My friends and I sometimes find ourselves reminiscing about a time before ChatGPT. We don’t mean it out of sanctimony, but rather personal disappointment.
Here at Penn, long gone seem the days where one sits down and writes a paper without help from Claude or Google NotebookLM. Completing class assignments feels less like an intellectual exercise and more like a choreographed dance between different AI platforms. After years of slaving away over high school essays, have we been reduced to mere prompt engineers?

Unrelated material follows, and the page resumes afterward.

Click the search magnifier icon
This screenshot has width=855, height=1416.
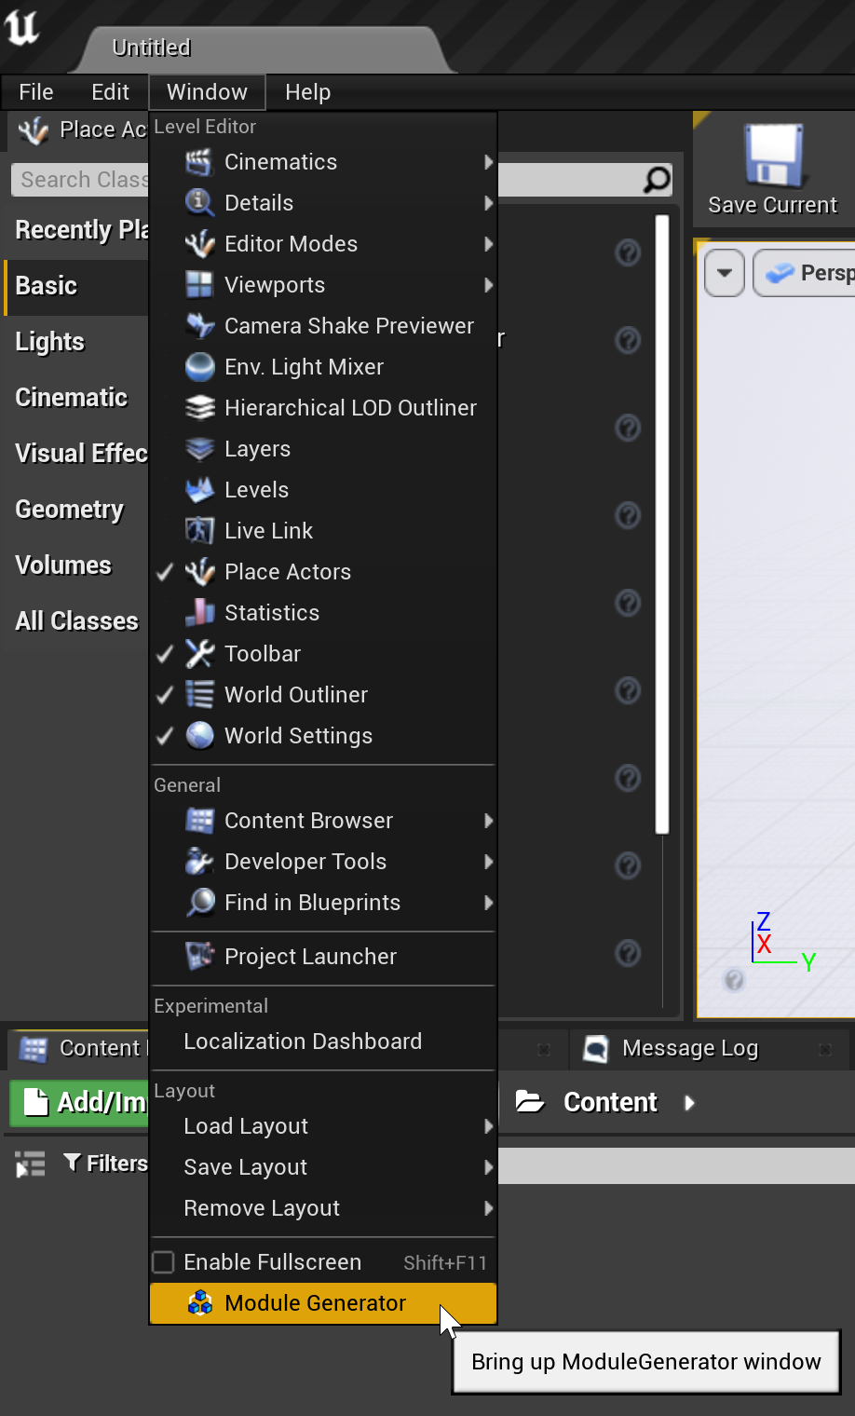point(657,179)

Maybe the simplest solution is to blame the AI oligarchs and us brainless zombies who use their platforms. If we all just gathered the resolve to avoid ChatGPT, perhaps we could collectively recover our brain matter. But what if we instead considered how Penn’s culture surrounding learning and its structure of classes might be encouraging students to take shortcuts?

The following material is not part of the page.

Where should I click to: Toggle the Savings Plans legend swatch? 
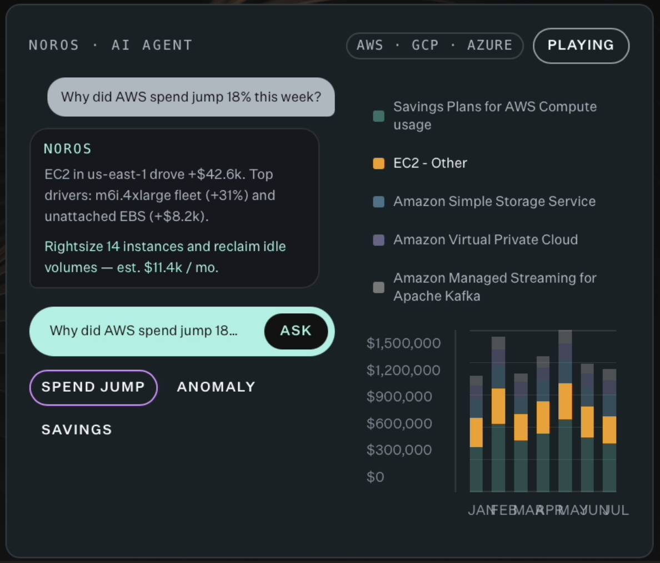pyautogui.click(x=379, y=116)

Culturally, AI exacerbates our predisposition to preprofessionalism. Because most of us enter college with a hyperintensive focus on our planned major and career path, we push seemingly irrelevant classes to the periphery. The pace and volume at which we work makes it especially tempting to let AI handle the fluff.

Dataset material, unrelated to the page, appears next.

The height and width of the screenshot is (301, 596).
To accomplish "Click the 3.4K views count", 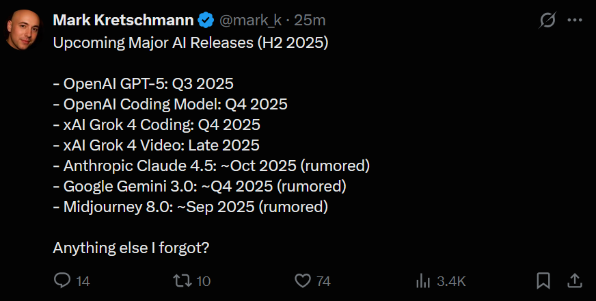I will [x=452, y=281].
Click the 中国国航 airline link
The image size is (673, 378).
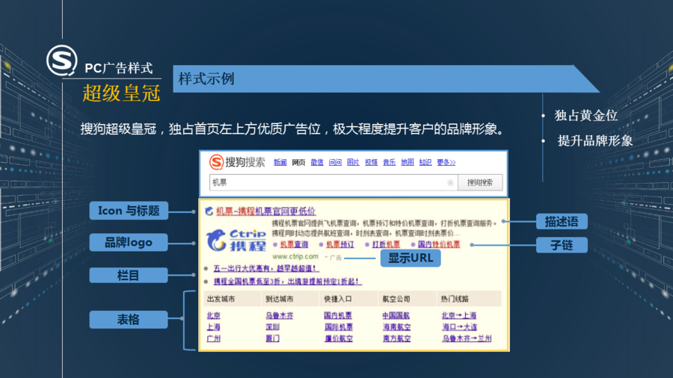(396, 316)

And the “fluff” in question is usually general education requirements, which are a prime case study of AI-induced apathy. Not always but often, classes meant to fulfill one of the College’s plethora of sectors and foundations appear unenticing and laborious. In turn, the most coveted classes aren’t those with a reputation of deep engagement or thought-provoking professors. Instead we fight over the courses that double count for gen-eds and hold the lowest difficulty rating on Penn Course Review.
In these classes, the writing is on the wall. On the first day, professors and students almost immediately enter a semi-spoken agreement: the professor knows that the students don’t want to be there and the students know that the professor wants to be rated well. In exchange for an easy A, students give the class a high “professor quality” rating and a low difficulty rating. The next semester, new students are drawn to enroll and the cycle continues. Everyone is happy.
But the diplomatic, mutually beneficial contract of these classes makes them functionally pointless. Ultimately, nobody gains anything from an arrangement where a professor lectures students who have no intention of learning. The big picture — the point — gets lost. It should be no surprise, then, when even a minor assignment for this kind of class feels enormously cumbersome. And who better to employ to complete seemingly meaningless work than ChatGPT?
It’s not the content of gen-eds that makes them functionally worthless, but rather the culture surrounding them and the attitude of all parties involved. In this way, AI is perhaps not the cause of anti-intellectualism, but rather a symptom. It has unmasked the culture of intellectual apathy that underpins so many classes. I agree that AI has made us dumber, but banning or restricting it won’t suddenly make students care about their gen-eds, or inspire them to pursue the liberal arts education that the College so vehemently advertises.
Changes to the nature of gen-eds, however, can functionally suffocate AI. We must foster a culture of enrollment where classes are popular for their application to real life and their ability to induce intellectual excitement, not for their amount of work or their ease. First-year seminars, for example, are particularly good at generating buzz for their quality. I’ve encountered very few people who didn’t rave about their first-year seminars (and that’s not for a lack of A’s available in those classes). Imagine if courses across the University generated press among students in the same way.
The College seems willing to meet the challenge. Two weeks ago, the College Committee Chairs announced a new vision for gen-eds which loosens restrictions on course attributes and accommodates greater exploration. But this restructuring isn’t enough to eliminate apathy towards gen-eds if it doesn’t also include changes at the level of instruction and individual courses. In a class whose exigence and relevance you recognize, it becomes intrinsically difficult and almost shameful to use AI. That relevance is almost always there, but it must be underscored in the classroom.
AI won’t die simply by making gen-ed classes more rigorous. But this unspoken contract that exchanges A’s for ratings must be ripped up. When curiosity and real-world reasoning enter the classroom, AI will exit quietly.